Nation States and Regional Integration
(PANA)—UNESCO and the Economic Community of West African States (ECOWAS) are organising a seminar for 24-26 September in Praia, Cape Verde on the theme “Nation-states and the challenges of regional integration in West Africa”.
This seminar, organised in partnership with the Cape Verde Foreign Ministry and the Amílcar Cabral Foundation, is part of a vast research project launched in 2005 under the auspices of the United Nations Management of Social Transformations programme (UNESCO’s MOST programme).
Cape Verde Minister of the Economy, Competitiveness and Growth, José Brito will open the seminar where Pierre Sané, UNESCO Assistant Director-General for Social and Human Sciences will be in attendance.

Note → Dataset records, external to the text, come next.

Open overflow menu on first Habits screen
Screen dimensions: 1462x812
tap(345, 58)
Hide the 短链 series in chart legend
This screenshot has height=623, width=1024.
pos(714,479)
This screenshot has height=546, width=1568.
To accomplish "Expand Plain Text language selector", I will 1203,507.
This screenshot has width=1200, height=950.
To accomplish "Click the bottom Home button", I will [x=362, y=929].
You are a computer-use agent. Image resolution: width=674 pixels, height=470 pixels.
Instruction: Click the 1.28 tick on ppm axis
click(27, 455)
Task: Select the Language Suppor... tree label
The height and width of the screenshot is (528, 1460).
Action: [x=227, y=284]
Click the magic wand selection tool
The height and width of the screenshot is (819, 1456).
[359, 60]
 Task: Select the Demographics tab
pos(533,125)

An initial seminar that was held in Praia last April examined the specificity of the Cape Verde archipelago within West African economic cooperation.
The upcoming seminar will bring together more than 100 people, including specialists in the social and human sciences and directors of regional integration in the ministries responsible for the issue in the 15 ECOWAS member states.
Those directors will make a progress report on the MOST programme three months ahead of the next meeting of ECOWAS heads of state.
This UNESCO project explores the reasons for the slow progress of a process, which is essential to lift West African countries out of their ‘maldevelopment’.
Since its launch, the cases of 10 of the 15 ECOWAS member states have been analysed at national seminars in Benin (8-9 October 2005), Ghana (8-9 November 2005), Mali (14-15 November 2005), Burkina Faso (21-22 November 2005), Gambia (22-23 December 2005), Niger (18-19 October 2006), Togo (22-23 August 2006), Senegal (13-14 September 2006), Cape Verde (4-5 April 2007) and in Guinea (30-31 May 2007).
Each of these meetings had provided an opportunity to gather around the same table - often for the first time - scientists, political decision-makers and those involved in economic and social development with the support of several international organizations involved in social development in Africa (the African Capacity Building Foundation, the International Development Research Centre (IDRC) and Trust Africa).
Every meeting leads to the publication of a book by the Karthala publishing house. The books on Benin, Mali, Senegal and Niger will be available at the Praia meeting, a UNESCO release said.
Five national seminars are still to be held (Côte d’Ivoire, Liberia, Sierra Leone, Nigeria and Guinea Bissau) before an international conference is organised in Autumn 2008 to produce a draft of proposals on regional integration for submission to the ECOWAS Heads of State.